Note that the //==---- style of separation was only used for comments that introduce a whole new section. This is the first time it is used for just a class comment and it feels a bit out of place. So I would remove L239.

321

Since we are moving towards documenting more, perhaps some more information around L174, the base class ,would be in place now too.

323

I like how you place this V-interface in between the typeless base class and the full tensor storage, very elegant!

327–328

Please do not refer to design doc (which is not accessible to outside world most likely and may go out of date). Also, in general, let's just document what we did, not what we could have done ;-)

335

how about making the members rev/sizes etc. part of the base class and making this non-virtual ,inline getters instead. It will require a "super" constructor, of course ,but it would make the part on who owns what a bit more clear

450

if we start using such "end class" comments ,let's do it everywhere

wrengr marked 2 inline comments as done.Mar 29 2022, 12:23 PM

Ah, those were notes-to-self for navigating the file during development.

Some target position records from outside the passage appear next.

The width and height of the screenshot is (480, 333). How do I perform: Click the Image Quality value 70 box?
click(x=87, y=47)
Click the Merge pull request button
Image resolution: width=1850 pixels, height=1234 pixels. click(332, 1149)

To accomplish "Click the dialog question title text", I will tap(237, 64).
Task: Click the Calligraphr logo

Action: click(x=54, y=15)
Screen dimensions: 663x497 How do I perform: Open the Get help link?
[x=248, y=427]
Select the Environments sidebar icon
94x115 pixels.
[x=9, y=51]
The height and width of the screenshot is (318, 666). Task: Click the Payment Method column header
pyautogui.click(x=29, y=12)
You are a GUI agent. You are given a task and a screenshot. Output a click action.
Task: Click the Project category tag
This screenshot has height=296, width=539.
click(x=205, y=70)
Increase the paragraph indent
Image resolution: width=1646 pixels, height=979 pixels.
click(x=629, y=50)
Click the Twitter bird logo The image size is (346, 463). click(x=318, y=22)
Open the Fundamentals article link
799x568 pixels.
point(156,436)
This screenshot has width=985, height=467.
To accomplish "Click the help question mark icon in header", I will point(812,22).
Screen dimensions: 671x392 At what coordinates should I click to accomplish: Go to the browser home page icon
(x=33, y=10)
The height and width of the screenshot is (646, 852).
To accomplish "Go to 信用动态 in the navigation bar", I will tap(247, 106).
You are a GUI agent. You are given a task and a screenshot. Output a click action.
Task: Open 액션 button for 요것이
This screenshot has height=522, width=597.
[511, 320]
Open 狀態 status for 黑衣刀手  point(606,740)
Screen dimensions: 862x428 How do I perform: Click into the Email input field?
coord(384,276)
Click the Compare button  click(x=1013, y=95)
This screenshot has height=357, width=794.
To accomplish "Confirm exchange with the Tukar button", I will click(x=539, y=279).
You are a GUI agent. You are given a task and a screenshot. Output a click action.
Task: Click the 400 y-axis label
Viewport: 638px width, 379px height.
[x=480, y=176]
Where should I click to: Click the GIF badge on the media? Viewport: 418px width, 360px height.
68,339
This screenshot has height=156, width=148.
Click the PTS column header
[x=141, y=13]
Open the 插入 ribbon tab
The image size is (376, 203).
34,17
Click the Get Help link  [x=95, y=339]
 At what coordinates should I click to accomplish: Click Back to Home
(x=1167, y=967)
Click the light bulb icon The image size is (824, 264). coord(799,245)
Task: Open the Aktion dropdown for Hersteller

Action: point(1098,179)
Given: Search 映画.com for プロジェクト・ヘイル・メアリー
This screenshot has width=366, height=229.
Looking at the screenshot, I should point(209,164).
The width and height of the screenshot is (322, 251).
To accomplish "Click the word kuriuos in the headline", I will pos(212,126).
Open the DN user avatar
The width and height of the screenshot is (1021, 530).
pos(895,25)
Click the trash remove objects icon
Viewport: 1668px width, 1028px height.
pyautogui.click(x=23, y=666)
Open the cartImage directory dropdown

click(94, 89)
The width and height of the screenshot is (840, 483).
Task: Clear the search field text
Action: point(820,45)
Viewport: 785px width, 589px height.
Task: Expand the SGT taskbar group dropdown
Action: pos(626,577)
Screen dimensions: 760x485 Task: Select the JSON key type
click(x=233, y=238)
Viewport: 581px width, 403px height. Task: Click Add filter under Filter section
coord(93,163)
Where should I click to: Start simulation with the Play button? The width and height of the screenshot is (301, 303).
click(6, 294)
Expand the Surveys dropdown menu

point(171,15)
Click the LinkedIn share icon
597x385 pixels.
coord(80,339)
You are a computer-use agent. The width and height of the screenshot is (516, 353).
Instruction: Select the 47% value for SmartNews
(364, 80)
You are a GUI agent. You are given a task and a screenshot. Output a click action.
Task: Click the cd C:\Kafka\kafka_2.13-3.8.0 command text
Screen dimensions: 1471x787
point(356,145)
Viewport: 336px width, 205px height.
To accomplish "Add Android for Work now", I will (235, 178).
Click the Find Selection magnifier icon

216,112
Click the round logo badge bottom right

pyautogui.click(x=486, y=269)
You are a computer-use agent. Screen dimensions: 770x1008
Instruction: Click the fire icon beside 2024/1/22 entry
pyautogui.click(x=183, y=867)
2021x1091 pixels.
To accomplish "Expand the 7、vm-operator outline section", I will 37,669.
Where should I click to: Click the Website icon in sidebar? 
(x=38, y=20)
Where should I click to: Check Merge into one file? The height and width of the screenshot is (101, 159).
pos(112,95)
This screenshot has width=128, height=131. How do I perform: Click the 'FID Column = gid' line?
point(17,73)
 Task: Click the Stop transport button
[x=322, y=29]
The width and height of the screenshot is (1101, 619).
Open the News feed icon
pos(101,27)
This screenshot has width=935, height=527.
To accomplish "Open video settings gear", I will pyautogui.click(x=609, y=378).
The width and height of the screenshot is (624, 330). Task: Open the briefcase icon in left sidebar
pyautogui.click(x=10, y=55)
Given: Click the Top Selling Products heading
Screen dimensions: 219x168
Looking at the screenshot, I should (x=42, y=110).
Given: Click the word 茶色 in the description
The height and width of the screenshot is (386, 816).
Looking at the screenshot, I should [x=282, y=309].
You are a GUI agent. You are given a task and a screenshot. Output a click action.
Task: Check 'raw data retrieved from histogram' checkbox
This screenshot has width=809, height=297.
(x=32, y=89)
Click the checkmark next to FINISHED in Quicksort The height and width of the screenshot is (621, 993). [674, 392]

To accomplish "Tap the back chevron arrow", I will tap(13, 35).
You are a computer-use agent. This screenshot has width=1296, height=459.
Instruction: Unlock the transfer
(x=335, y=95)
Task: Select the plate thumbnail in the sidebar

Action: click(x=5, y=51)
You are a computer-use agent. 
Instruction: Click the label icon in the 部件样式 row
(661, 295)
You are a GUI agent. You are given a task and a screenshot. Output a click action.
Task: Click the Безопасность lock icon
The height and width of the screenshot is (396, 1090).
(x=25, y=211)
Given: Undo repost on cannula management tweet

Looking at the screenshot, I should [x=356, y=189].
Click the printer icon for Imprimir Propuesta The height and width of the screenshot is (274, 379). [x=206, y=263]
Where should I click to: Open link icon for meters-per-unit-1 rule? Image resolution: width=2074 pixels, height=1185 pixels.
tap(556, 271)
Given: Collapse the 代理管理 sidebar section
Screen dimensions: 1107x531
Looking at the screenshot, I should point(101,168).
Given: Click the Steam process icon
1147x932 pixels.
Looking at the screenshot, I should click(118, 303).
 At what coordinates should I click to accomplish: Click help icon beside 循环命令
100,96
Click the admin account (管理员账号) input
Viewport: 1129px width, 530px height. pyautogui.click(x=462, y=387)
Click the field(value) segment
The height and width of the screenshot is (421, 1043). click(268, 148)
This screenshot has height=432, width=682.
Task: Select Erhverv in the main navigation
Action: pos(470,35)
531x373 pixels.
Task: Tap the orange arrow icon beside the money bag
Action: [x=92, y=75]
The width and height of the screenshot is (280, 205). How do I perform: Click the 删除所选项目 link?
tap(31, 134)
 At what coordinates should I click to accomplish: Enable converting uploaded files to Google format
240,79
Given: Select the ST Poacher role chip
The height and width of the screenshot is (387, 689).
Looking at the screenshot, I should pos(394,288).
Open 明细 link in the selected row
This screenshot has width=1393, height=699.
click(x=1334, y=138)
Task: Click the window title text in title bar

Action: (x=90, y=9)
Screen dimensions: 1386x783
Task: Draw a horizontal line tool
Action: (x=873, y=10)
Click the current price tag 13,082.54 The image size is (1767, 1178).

I think after D122061 lands we should split the file up to make navigation easier, though I'm still working out where the best splits would be.

wrengr updated this revision to Diff 419834.Apr 1 2022, 12:46 PM
wrengr marked 4 inline comments as done.

Factored out D122928 to address the request for reorganization

mlir/lib/ExecutionEngine/SparseTensorUtils.cpp
321

Any particular documentation you'd like to see there?

327–328

I actually left this note for you :) That is, so that once you got a chance to see the final code we could revisit the designs we talked about and decide which one to go with :)

335

sgtm

wrengr updated this revision to Diff 419875.Apr 1 2022, 3:29 PM

Cleaning up how EnumerableSparseTensorStorage delegates to constructors of its base class.

wrengr updated this revision to Diff 421051.Apr 6 2022, 5:29 PM

Rebasing for D123166. Also removing a bunch of inline keywords, per MLIR style-guide.

aartbik added inline comments.Apr 8 2022, 10:20 AM
mlir/lib/ExecutionEngine/SparseTensorUtils.cpp
456–457

Refresh my C++ knowledge ;-), but do we really need those Base:: qualifiers now? It is a method defined in a superclass, so shouldn't all the magic just work?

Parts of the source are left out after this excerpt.